As banks scale back their own lending, Apollo expects to step in and finance the future.

“These long-term solutions across a variety of cost of capital are not really appropriate for bank balance sheets who fund themselves short,” Rowan said.

Allocations towards fixed-income are up, providing a runway for the firm.

This slide shows that allocations to fixed-income are back up to 52% this year after falling to as low as 4% in 2022.

Apollo has its own capital to invest, but it also of course invests on behalf of other investors.
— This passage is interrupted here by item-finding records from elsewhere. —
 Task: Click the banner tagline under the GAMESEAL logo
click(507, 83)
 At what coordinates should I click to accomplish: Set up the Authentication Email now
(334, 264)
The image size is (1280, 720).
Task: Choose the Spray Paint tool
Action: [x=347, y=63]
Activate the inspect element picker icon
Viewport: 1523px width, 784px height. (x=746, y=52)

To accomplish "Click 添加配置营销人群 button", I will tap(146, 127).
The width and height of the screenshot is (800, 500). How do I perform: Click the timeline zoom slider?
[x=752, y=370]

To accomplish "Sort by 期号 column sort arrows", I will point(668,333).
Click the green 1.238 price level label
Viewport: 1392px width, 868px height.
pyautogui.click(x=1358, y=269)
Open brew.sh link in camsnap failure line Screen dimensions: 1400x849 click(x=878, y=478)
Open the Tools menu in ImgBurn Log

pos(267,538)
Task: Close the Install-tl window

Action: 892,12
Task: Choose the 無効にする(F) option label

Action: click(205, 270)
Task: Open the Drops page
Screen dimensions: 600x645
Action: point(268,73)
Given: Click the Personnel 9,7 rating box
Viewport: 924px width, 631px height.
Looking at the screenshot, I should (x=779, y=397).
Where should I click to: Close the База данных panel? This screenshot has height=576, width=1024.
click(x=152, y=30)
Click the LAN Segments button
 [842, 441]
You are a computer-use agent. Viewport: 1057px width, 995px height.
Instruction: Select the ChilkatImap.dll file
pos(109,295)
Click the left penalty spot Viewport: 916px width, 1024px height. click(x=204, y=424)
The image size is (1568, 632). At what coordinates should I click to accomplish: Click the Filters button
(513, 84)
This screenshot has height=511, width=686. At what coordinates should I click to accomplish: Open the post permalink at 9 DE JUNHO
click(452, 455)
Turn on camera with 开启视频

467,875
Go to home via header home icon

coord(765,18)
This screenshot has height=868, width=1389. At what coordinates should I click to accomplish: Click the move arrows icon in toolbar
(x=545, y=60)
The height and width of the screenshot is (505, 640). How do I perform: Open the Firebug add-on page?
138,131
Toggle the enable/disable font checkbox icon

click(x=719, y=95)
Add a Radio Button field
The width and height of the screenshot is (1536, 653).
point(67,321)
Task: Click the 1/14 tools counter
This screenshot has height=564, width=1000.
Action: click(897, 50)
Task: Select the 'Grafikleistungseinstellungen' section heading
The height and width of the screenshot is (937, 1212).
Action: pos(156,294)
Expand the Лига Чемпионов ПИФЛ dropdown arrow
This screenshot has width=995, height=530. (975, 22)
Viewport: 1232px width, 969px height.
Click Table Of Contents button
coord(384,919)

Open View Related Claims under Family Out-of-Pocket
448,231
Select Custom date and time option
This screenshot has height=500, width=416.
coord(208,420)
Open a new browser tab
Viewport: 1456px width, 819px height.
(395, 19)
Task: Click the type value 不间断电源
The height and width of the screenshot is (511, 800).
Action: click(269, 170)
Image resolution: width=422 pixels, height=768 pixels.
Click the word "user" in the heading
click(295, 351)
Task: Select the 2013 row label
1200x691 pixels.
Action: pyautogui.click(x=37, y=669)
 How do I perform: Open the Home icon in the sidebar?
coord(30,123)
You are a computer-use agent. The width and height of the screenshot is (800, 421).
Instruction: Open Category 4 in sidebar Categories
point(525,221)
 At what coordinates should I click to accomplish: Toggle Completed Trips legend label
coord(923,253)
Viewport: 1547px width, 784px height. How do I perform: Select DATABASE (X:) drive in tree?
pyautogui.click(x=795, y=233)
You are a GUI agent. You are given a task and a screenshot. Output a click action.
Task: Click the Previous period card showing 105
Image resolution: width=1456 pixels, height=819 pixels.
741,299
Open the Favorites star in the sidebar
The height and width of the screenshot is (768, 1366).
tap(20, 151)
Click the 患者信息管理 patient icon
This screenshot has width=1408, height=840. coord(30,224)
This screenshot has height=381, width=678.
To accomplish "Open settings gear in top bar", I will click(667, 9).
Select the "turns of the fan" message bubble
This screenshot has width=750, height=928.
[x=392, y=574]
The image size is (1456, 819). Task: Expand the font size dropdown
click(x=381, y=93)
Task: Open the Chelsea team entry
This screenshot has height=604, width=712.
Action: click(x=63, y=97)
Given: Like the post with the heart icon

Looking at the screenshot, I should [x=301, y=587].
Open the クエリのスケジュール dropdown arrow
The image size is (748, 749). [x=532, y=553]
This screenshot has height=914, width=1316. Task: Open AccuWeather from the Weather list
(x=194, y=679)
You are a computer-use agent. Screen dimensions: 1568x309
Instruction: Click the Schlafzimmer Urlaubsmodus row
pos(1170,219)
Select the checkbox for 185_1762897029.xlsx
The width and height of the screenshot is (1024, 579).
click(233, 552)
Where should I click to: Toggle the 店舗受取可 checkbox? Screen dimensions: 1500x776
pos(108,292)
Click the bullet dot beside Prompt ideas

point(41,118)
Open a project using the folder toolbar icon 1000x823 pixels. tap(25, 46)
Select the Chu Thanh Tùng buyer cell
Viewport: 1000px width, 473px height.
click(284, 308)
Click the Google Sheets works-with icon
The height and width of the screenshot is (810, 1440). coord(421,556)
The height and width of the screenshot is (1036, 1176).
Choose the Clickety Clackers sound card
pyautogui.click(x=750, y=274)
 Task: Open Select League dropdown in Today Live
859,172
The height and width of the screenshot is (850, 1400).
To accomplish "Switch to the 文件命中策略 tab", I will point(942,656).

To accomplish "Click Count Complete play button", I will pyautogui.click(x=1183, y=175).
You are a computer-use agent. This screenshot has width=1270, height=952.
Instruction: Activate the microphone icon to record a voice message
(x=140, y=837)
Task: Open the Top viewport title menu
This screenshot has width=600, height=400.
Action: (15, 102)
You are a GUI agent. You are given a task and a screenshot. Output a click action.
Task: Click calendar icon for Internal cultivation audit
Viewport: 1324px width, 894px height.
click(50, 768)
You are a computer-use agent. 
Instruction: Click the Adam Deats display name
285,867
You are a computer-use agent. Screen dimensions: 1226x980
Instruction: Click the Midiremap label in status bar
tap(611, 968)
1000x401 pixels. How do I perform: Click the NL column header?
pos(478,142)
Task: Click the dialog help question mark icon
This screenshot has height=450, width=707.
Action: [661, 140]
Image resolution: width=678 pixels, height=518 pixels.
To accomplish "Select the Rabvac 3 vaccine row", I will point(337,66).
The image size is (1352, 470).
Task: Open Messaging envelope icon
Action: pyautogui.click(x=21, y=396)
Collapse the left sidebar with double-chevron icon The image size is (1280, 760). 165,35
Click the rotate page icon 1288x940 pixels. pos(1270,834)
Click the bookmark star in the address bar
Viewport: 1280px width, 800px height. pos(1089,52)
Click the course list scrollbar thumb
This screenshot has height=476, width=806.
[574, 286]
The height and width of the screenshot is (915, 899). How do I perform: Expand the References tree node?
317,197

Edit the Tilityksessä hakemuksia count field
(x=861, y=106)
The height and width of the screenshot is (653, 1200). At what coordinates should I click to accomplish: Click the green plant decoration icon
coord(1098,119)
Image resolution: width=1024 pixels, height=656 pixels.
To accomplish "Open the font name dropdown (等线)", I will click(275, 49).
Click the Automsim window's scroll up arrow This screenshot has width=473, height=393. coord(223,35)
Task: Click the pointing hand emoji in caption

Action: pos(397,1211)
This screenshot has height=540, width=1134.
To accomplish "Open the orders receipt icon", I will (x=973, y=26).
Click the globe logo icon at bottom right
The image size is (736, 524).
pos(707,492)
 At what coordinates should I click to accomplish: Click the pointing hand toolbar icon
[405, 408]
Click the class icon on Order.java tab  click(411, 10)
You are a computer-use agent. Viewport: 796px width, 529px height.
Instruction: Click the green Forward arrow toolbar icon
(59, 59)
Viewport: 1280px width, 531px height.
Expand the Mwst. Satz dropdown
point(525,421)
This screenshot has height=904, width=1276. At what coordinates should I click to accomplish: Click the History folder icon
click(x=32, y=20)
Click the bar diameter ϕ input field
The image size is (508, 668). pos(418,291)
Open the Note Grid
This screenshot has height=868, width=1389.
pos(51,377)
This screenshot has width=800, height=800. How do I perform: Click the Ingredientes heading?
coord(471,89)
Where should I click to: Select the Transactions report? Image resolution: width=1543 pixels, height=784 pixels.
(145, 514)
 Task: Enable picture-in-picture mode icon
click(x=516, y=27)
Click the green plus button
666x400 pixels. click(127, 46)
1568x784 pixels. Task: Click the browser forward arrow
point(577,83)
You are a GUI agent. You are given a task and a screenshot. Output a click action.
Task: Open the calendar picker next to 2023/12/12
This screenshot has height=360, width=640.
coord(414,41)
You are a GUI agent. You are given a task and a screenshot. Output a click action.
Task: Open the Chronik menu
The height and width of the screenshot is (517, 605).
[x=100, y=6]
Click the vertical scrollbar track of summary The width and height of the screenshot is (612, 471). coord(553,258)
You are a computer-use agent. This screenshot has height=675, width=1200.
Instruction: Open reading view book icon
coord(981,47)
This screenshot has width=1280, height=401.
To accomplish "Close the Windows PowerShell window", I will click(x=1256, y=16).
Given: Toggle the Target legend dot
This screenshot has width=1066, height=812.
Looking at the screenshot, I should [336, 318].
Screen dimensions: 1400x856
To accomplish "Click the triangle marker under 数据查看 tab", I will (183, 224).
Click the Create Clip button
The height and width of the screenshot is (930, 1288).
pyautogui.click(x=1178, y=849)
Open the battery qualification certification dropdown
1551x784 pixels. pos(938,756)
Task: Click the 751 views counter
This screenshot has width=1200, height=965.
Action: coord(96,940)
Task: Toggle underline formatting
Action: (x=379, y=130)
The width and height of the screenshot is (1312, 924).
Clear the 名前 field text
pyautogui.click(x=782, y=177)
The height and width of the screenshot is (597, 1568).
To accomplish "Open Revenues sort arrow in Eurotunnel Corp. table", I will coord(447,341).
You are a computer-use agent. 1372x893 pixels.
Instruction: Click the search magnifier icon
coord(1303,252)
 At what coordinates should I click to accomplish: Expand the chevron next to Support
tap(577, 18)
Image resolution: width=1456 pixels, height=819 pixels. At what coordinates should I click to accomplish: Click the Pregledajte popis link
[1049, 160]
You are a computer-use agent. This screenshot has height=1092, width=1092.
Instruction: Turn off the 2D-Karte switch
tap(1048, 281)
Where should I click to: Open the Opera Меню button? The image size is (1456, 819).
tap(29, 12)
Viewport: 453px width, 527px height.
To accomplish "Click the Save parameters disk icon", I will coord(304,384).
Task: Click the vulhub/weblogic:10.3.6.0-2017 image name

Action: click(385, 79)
And through that activity, it sees allocations to fixed-income and debt, rising, the firm’s executives said on Tuesday.

“If you showed me the page from 1994 to 2022 and this is the allocation of fixed income, I would have told you it would be a horrific career decision to be in fixed income from 1994 to 2022,” Zito said. “We built our business as everybody was taking money out of fixed income.”

Still, the firm grew multiple fixed-income business lines, which now should give it a head start and help attract investors.

“There are many of our competitors who literally do not have a credit allocation team because they got completely out of the business,” Zito said. “They’re just starting to build the business back up.”

Apollo sees growth in the investment-grade market…

This slide shows how the private-market has started to penetrate the sub-investment grade market, but not the investment-grade one. 

The private market has made a large impact on the sub-investment grade market over the past ten years, taking up $1 trillion of the roughly $3 trillion market. But it’s barely even tapped the surface of the $9 trillion investment-grade market, of which Apollo is a clear leader with its Intel and AB InBev deals.

… and in asset-backed finance.

This slide shows how private-firms have made an impact on direct-lending, but still have a long runway in asset-backed finance.

Additionally, there’s a $20 trillion asset-backed finance market with only $500 billion in funds raised, a pittance.

“In asset-backed, no one’s really done it,” Zito said. “It’s very small. We think it’s one of the biggest drivers of our business over the next decade.”

Origination is key, but the firm is still a money manager.

Apollo still plans to make a lot of its fee-revenue from managing third-party capital.

While Apollo’s Athene transaction brought huge amounts of capital to its balance sheet, the firm was quick to silence any naysayers who said that was the firm’s only large growth bucket.

“Many people look at our growth and they’ll always say, okay, it’s driven by Athene, not third party.” Zito said. “You’re seeing we grew third-party revenues in the last five years by 20%. The next five years, we anticipate third-party revenues to grow by 25%.”

While Apollo plans to explore new frontiers over the next five years, it definitely hasn’t forgotten its original DNA of making returns for its third-party investors.